To do this you need Visual Studio Code, if you don’t already have VSC then you can download it here Visual Studio Code – Code Editing. Redefined
In Copilot Studio, click on “Download localizations file as JSON” for the language you want to translate.
Open the file you downloaded in Visual Studio Code, probably named «localizations.json.”
In Visual Studio Code, open chat (Copilot) to help us translate the file.

In the chat window, select “Edit” instead of “Ask”.

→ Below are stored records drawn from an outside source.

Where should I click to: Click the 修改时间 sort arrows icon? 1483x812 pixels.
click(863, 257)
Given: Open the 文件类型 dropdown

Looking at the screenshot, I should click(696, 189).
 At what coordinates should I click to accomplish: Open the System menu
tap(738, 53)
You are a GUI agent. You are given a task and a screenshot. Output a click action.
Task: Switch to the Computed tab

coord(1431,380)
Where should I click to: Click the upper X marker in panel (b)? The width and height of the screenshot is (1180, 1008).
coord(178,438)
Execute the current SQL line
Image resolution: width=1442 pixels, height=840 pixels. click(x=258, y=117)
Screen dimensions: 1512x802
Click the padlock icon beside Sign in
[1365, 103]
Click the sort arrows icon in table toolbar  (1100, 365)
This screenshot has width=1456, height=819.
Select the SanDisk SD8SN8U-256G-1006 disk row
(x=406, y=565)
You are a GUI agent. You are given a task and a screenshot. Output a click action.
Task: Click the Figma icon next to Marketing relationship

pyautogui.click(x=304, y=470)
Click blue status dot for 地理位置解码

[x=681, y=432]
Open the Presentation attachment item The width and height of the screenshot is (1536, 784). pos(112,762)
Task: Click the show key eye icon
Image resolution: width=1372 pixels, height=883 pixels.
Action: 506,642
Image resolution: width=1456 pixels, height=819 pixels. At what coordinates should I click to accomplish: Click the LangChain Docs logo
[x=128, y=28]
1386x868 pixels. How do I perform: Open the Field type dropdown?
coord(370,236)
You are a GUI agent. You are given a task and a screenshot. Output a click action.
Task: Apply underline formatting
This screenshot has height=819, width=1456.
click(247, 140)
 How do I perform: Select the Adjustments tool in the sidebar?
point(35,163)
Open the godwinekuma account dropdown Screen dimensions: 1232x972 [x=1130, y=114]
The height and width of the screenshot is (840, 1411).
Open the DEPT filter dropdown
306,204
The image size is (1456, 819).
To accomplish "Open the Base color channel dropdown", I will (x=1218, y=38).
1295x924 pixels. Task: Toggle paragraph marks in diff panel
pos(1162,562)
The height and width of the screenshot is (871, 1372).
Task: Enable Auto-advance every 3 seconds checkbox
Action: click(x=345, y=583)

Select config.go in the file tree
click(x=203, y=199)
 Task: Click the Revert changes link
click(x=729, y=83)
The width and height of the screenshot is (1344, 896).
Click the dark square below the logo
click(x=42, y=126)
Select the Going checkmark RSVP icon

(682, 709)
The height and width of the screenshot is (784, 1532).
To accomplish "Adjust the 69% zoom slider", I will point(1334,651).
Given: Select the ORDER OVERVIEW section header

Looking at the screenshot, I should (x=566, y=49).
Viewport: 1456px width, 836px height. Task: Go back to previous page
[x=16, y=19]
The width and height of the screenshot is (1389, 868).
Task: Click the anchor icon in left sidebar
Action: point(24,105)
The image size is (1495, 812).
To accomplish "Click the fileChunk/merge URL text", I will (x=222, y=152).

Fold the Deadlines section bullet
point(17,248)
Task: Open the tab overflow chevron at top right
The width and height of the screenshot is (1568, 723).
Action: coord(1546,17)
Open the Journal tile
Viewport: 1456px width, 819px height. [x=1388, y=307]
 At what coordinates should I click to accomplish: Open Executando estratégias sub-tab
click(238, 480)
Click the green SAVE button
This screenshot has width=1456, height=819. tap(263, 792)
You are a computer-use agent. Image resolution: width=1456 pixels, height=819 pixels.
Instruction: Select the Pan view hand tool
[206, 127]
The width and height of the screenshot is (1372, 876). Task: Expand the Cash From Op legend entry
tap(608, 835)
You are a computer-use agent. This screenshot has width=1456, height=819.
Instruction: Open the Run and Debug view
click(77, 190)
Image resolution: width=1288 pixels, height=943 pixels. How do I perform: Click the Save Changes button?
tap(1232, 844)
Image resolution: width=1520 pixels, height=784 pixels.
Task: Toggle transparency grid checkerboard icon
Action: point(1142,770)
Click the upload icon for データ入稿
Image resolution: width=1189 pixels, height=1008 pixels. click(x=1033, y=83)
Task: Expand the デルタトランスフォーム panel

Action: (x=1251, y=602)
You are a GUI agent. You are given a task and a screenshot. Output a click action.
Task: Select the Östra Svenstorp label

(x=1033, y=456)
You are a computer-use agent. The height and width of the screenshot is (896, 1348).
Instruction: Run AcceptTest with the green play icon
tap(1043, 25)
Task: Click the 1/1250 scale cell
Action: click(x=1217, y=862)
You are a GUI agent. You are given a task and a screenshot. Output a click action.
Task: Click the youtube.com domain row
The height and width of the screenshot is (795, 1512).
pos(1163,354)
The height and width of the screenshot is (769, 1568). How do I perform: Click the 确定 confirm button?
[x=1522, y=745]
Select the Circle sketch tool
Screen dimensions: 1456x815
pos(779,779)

Enter the following prompt to translate into Norwegian:
Please translate all the values in this JSON file to Norwegian. DO NOT change anything in the key it self, only the value.
For example: "'dialog(cr112_agent.topic.Escalate)'.'trigger(main)'.Intent.TriggerQueries[0]": "Talk to agent"
should be changed to: "'dialog(cr112_agent.topic.Escalate)'.'trigger(main)'.Intent.TriggerQueries[0]": "Kan jeg snakke med en person"
Do this for the complete file
Click “Submit” Button or press Enter
Then just grab a coffee and follow along while copilot translates the file for you. But be quick it only takes 2-3 minutes.
When the file is finished over set, click on the line in chat that shows how many lines it translated (see picture)

This will open a window with the translated version of the file. Moose Save As in Visual Studio Code and give the file a reasonable name, e.g. «localizationsNO.json”.
Go back to Microsoft Copilot Studio, select “browse,” and navigate to the file you just saved.

Click “Upload translation updates”, verify that you want to overwrite. After a few moments, you will be notified that “Localizations update Successfully”
Repeat the process for other languages if you’ve added more.
Worth noting
- It may be a good idea to translate the text files as the last thing you do to make sure that you get all the texts in e.g. Topics, Action etc.
- If you make changes after you have uploaded the translated file, you will need to repeat the process to include text from new Topics or other objects in the agent
- You can repeat the process of uploading translated text files at any time if you need to change something in a language.